If this evidence isn't enough for you, how does
logic sound? For Johnson to have coordinated the strike, it meant
that he would have had to have undertaken a truly Hankeyian sleight
of hand. Because he was sitting next to his wife Ladybird and a few
feet away from his arch foe, Senator Ralph Yarbrough. Now, Yarbrough
never said anything about Johnson talking into a radio in his Warren
Commission affidavit. (Warren Commission, Vol. VII pgs. 439-440)
Nor did he say anything about Johnson being in continual radio contact
with others to William Manchester in the Death of the President (Manchester,
pgs. 244-245).
H.B. McClain, the motorcycle policeman whose job
it was to shadow Johnson's car, like other patrolmen, didn't much
like Johnson's attitude towards him and his fellow officers either.
He never saw Johnson do anything of the sort. (Larry Sneed, No
More Silence, pgs. 162-169). McLain has also voiced his belief
in a conspiracy to the author and intimated to myself off camera
that a number of his fellow patrolman had privately felt the same
way. (See front page of CTKA web site for my videotaped interview).
Thousands of people lined the streets that day and no one saw Johnson
speaking into a radio; just like they never saw Secret Service agents
being ordered off of cars at the corner of Houston and Elm Street.
They were gonna keep, keep you know, and they
were ready with hand grenade attacks, bazooka attacks.

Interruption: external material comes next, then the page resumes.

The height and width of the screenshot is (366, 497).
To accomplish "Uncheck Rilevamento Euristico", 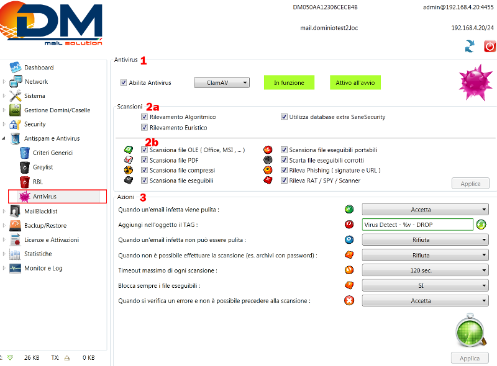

It was hard to pick up where all of this came
from. There were plenty of lunatics out there making all kinds of
threats against Kennedy. Jones, however seems to have melded every
hare-brained anti-Castro Cuban assassination scheme into a kind of
assassins potpourri. If Jones and others seriously think that a trained
and professional squad of killers would use this kind of cumbersome
equipment, they clearly have no idea of what an assassination entails,
nor read the transcript of a certain Joseph Milteer. Which one can
do at the Mary Ferrell site. Also Alex, how could one pin such an
attempt on any patsy?
Furthermore, there is not a shred of credible evidence
that there were assassination teams dotted all the way through the
motorcade. If there were, why then did they wait until Dealey Plaza?
Did Jones realize that his ludicrous scenario resembles something
from a Warner Brothers cartoon? Has he ever realized that one of
his more frequent guests, Colonel Craig Roberts, thought of Dealey
Plaza, in particular the knoll, as a good ambush spot. In fact, it
could not have gotten any better. You had a car slowed down to about
10 MPH. You had high buildings behind the target so an assassin could
get a good elevated shot off. You had a picket fence in front of
the target at an elevation also. Then you had parking lots in between
for a getaway. With a set up like that, why on earth would anyone
need to call in an assault with bazookas and hand grenades? Do Jones
and Bermas even study covert and clandestine operations? And what
the words 'clandestine' and 'covert' mean?
"If they had to they were going to have military
kill em and go to full martial law. They had riot troops in the
air from the army flying above Dallas".
There is no documented evidence that has come
out either before or after the assassination that the US was going
to 'go to full martial law'. This is another of Jones' Orwellian
fantasies. But it gets worse. Jones flagrantly steals from JFK the
film and then gets it totally wrong. Donald Sutherland (not 'Peter'
as Jones called him in the Marrs interview) who played the X/Fletcher
Prouty character, actually said this about the aircraft.
"We had a third of a combat division returning
from Germany in the air above the United States at the time of
the shooting. The troops were in the air for possible riot control." (Oliver
Stone and Zachary Sklar, in JFK: The Book of the Film, p.
110.)
While there was a combat division returning from
Germany at the time, it was part of a long-term process of repatriation.
But it is crucial that in no way, shape or form did X say anything
about their flying above Dallas. Furthermore, does Jones really think
that one third of a combat division would be enough to enforce martial
law upon the United States? This would be, at the most, 5,000 troops!